Of Stephen King’s Dark Towers series, Rotham said, “It’s sprawling and challenging,” but they’ve come up with a “creative solution” that “unlocks the power” of the material.

That’s all fine and good, but one of the lasting legacies of the Sony hack is the wedge it drove between both the studio and theater owners and the studio and filmmakers. Rothman’s initial job should be to soothe those fractured relationships, but he was brought in to cut costs and that’s what he’s done, trampled toes be damned. The filmmakers who have already had their projects canceled by Rotham include super-producer Scott Rudin (who wanted to adapt Little House on the Prairie at a budget of $45m), director Roland Emmerich (a nanotechnology thriller called “Singularity”), producer Lorenzo di Bonaventura (an action flick called “Five Against a Bullet”), and producer Neal Moritz (a family film called “Christian the Lion”). Plus, Rothman’s already cut the budget of the all-female Ghostbusters, and there are salary battles on the horizon since Jennifer Lawrence’s requested paycheck of $20 million for sci-fi film Passengers co-starring Chris Pratt has gone public and could be precedent-setting.

ghostbustersnewright

Maybe call the producers to double-check what your budget is now that Rothman is in charge

That’s just business, though. Phil Lord and Chris Miller like working with Rothman. They have an animated Spider-Man movie as well as a third 21 Jump Street which will include a Men in Black crossover, “We wanted to take ‘Jump Street’ in an insane direction. It was a bold approach we were trying at Sony before Tom came, and we weren’t sure what his appetite would be for making a movie like that, but he got it right away.” Robert Zemeckis is also appreciative of Rothman’s abilities, “The Walk is a very risky film. One of the things I admire about Tom is he doesn’t just make the safe bet.”

captain-phillips-movie
Under Pascal, Sony became known for risky, filmmaker-driven projects like Moneyball, Social Network , Zero Dark Thirty, Captain Phillips and American Hustle while continually missing with its big budget tentpole releases like the RobocCop and Total Recall remakes, The Amazing Spider-Man 2, and After Earth. Most of those were made through Sony’s Columbia Pictures, which was being run by Michael de Luca who bolted for Universal Pictures when Rothman was hired.

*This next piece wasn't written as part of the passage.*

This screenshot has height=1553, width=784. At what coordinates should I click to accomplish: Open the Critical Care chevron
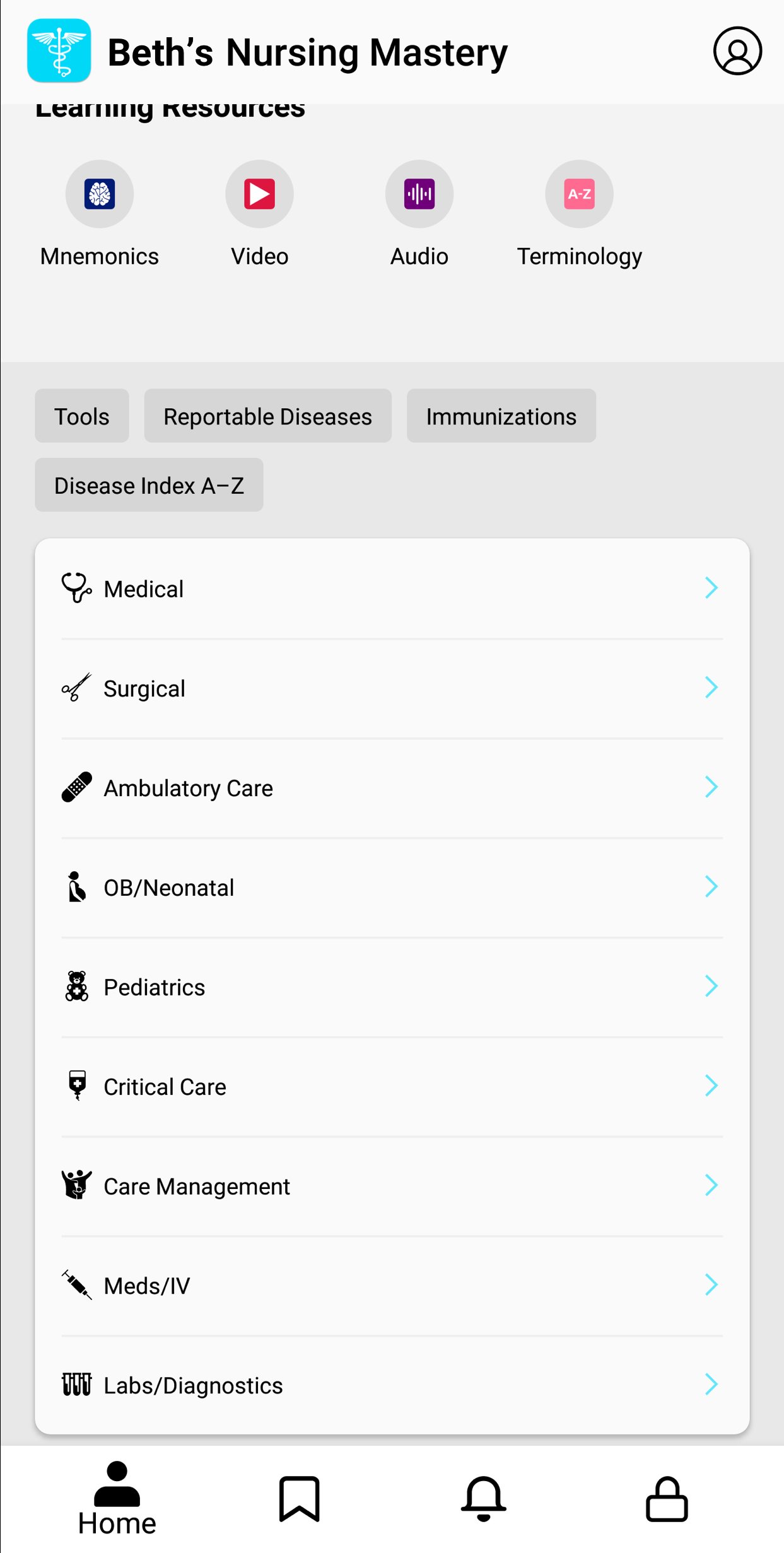click(x=711, y=1086)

The fear has been that the more financially-driven Rothman will abandon the studio’s commitment to producing Best Picture-caliber films in pursuit of gaining more market share. This is a world of franchises, which Sony has in short supply, thus the push for a new Ghostbusters and a 21 Jump Street/Men in Black cross-over. However, Rothman’s closing words to Variety suggest a bigger picture, “I don’t really know that the long-term future of the movie business is the sequelization of life. I’m not really sure that the studio that will be the market leader a decade from now will be the one with the most sequels as opposed to the most innovative one or the one that finds what a new event is. I genuinely believe there are audiences out there for other, big worldwide event films, and I think the studio in the next few years that manages to innovate and capture them — that may be the single most important nut to crack. What is it that’s going to galvanize audiences who aren’t interested in comic books? They can’t be the only viewers.”